* Exercise aim *
Where the data below contains pictures, omit them; output the rest word for word.
(Data supplied Opens)
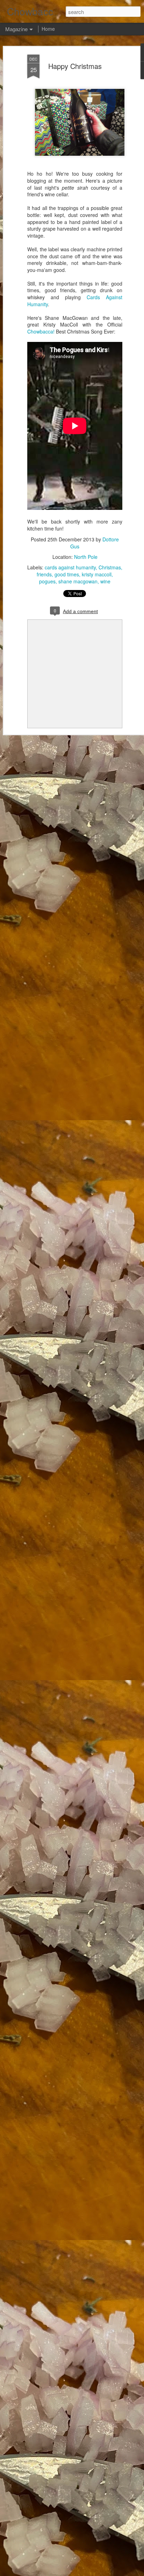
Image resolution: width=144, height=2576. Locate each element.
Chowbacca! (41, 331)
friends (44, 574)
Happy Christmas (75, 66)
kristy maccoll (96, 574)
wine (105, 581)
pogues (47, 581)
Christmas (110, 567)
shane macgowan (78, 581)
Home (48, 28)
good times (67, 574)
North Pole (86, 556)
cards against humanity (70, 567)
(Data supplied Closes)
* Response box *
Image resolution: width=144, height=2576. Locate each element.
Chowbacca! (41, 331)
friends (44, 574)
Happy Christmas (75, 66)
kristy maccoll (96, 574)
wine (105, 581)
pogues (47, 581)
Christmas (110, 567)
shane macgowan (78, 581)
Home (48, 28)
good times (67, 574)
North Pole (86, 556)
cards against humanity (70, 567)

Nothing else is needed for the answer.